Nintendo made a mouse for the SNES but very few games supported it.
Today you don’t even need to make any specialized peripherals since modern consoles have USB ports, so if a game designer wanted too, there should be no technical reason that prevents them from including support for mouse and keyboard.

How is WOW “hardly PC gaming as people know it”? It’s part of a genre that thrives on PC. And it’s a hardcore RPG to boot.

I was thinking of Diablo, star craft, Sims, Half-Life mainly.

As for exclusives just this year and next we are looking at:

Diablo III
starcraft II and the next expansion
Napoleon Total War
Shogun II Total War
Civ 5
The Witcher 2
Neverwinter
Guild Wars 2
Football Manager 2011
Stalker call of prypiat + The next Stalker
Arma II
Drakensang river of Time
The Old Republic
War Hammer II
The next WOW expansion
Heroes of MM VI

That’s just off the top of my head, and only this year and next. Couple that with all of the AAA multiplats coming to PC too.

If it’s not FPS, it’s not shit.

Because for the longest time, and in particular during the “golden years” of PC gaming, no one played MMOs. It’s been my experience that a ton of people who play WoW just play WoW. They aren’t “PC Gamers” they’re “WoW players.” It’s kind of like counting Farmville players as PC gamers. The platform is incidental.

Yeah, The Sims is one. I think you’d be surprised how small Blizzard’s games and Half-life are compared to Halo, Call of Duty, Grand Theft Auto, Gears of War, Rockband (or maybe Guitar Hero) etc. Console franchises dominate PC ones in terms of popularity and profitability.

Obviously I meant piracy not privacy.

I am comparing the PC today to what it was ten years ago when it was undoubtedly the top gaming platform with a terrific array of exclusive titles across many genres including FPS and RPG. Certainly the platform has been on a downward trajectory since then.

Right now the PC seems to be strong only in strategy and MMORPG and the latter category is dominated by WOW. How many top exclusives does the PC get outside these two genres? I guess you could argue that exclusives don’t matter that much and the PC does get a decent number of ports but often these don’t take advantage of the platform to the fullest and take a long time to come which suggests that they aren’t a priority for developers. The PC may put in impressive numbers when it comes to online players and the like but many of them are not paying for the games and therefore don’t contribute to the business viability of the platform.

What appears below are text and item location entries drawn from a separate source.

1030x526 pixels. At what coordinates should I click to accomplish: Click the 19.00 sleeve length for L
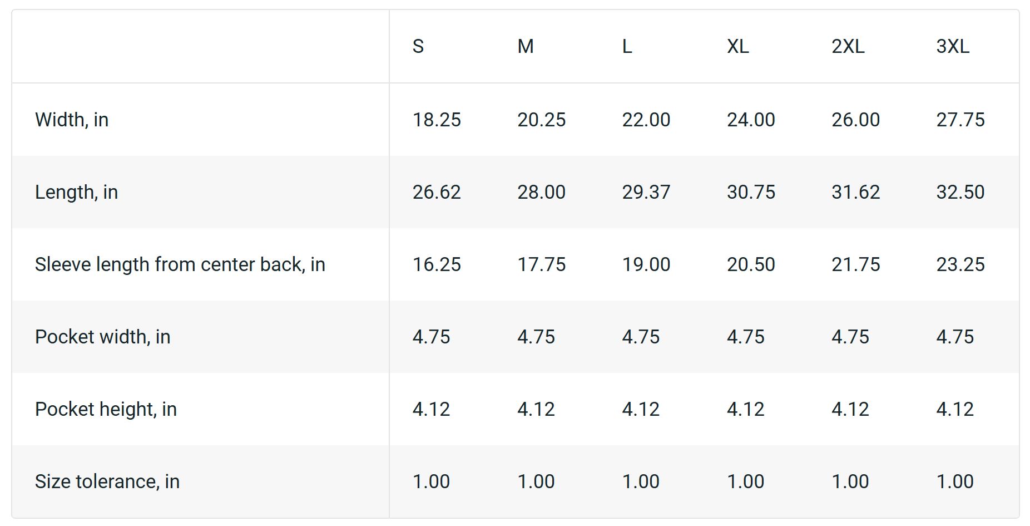pos(646,264)
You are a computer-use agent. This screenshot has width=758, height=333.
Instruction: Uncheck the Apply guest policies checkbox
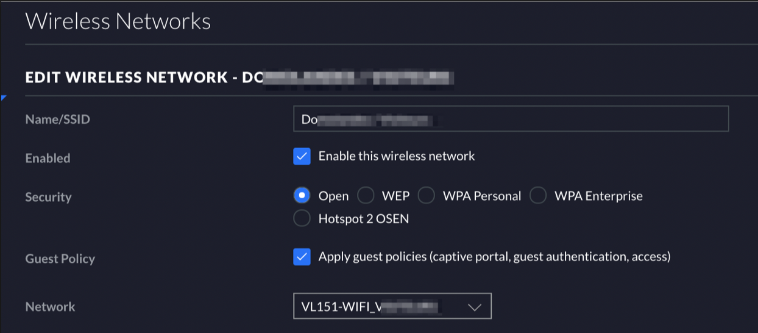click(302, 257)
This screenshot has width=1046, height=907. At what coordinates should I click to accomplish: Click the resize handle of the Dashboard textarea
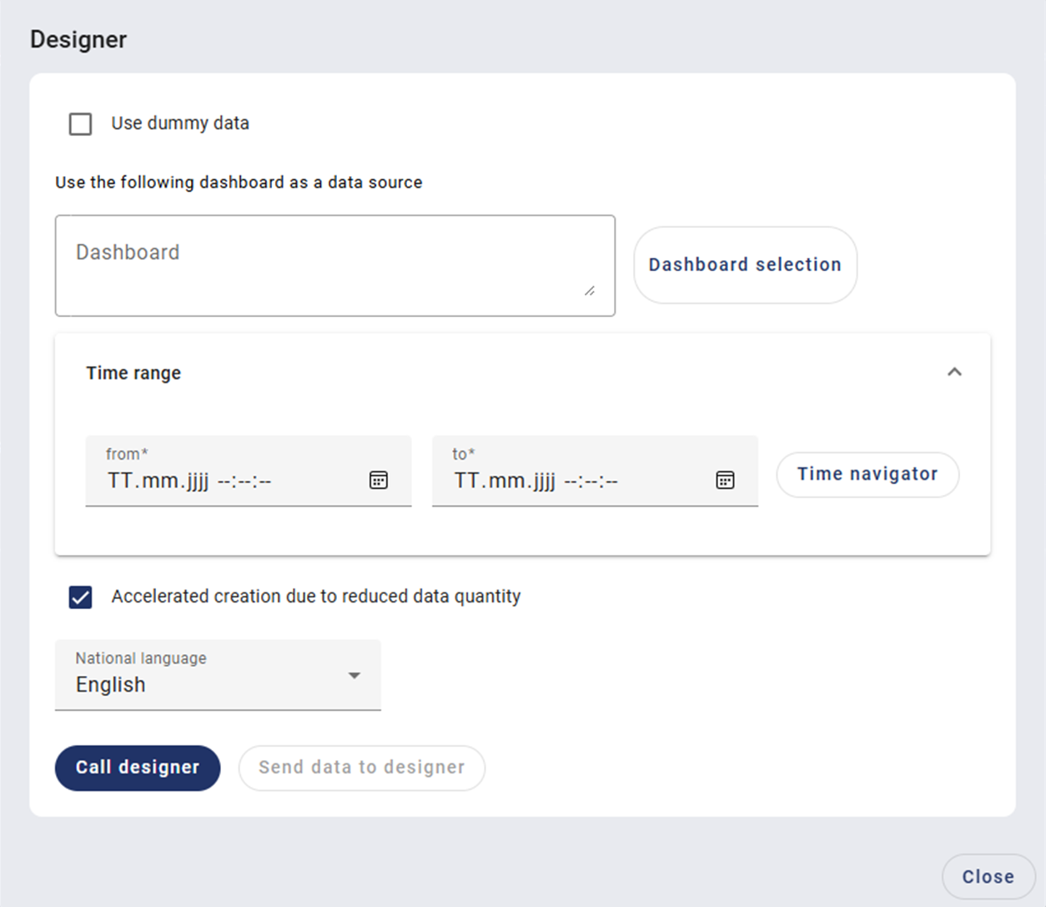pos(590,290)
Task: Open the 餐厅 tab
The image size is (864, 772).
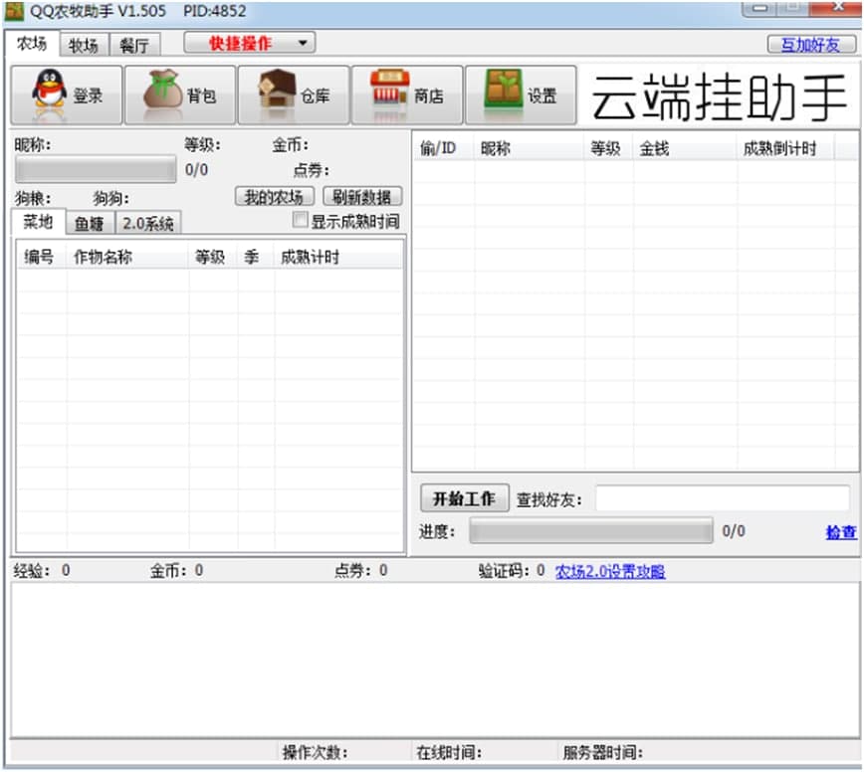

In any case it would be nice if we could get numbers for revenue from all sources including online platforms like Steam. I agree that boxed retail numbers are biased against the PC and like I said in the OP, online distribution should help revive the platform going forward.

Why does PC gaming need to make a comeback? As long as it keeps giving us gems like Team Fortress 2, Civ IV-V, Mass Effect 2, Dragon Age, The Witcher, Portal I-II, etc., I’ll be happy. If console gamers get to share in the fun, then more power to them.

The idea is that, as the disparity between the console market and PC market grows, more developers will follow cliffyb and the PC will only get bad console ports, MMOs, and microtransaction-based nonsense.

Well it’s not for lack of trying on the console side of things. An xbox 360 high up mentioned how they try to stagger the PC release of a game in Europe because if the console and PC version gets released at the same time, everyone will opt to play the PC version (Of course, who wouldn’t want to play a game on a superior platform?). So they don’t. They purposely delay the PC version.

As I mentioned, we still get plenty of exclusives. Actually more than any of the (so called HD) consoles. And thanks to the advancement of technology a gaming PC is coming down in price more and more. Finally, services like Steam, stardock, GOG.com, Direct2Drive, Gamer’s Gate, etc and publishers like Valve, Blizzard/Activision, EA, and now Microsoft (who made an announcement about coming back to PC exclusives) who have made a commitment to supporting and develop for the PC, will only make the platform more attractive.

Also a new generation of people who are not afraid of PC’s, but rather, are comfortable with them, might give what is obviously the better platform a fair shake.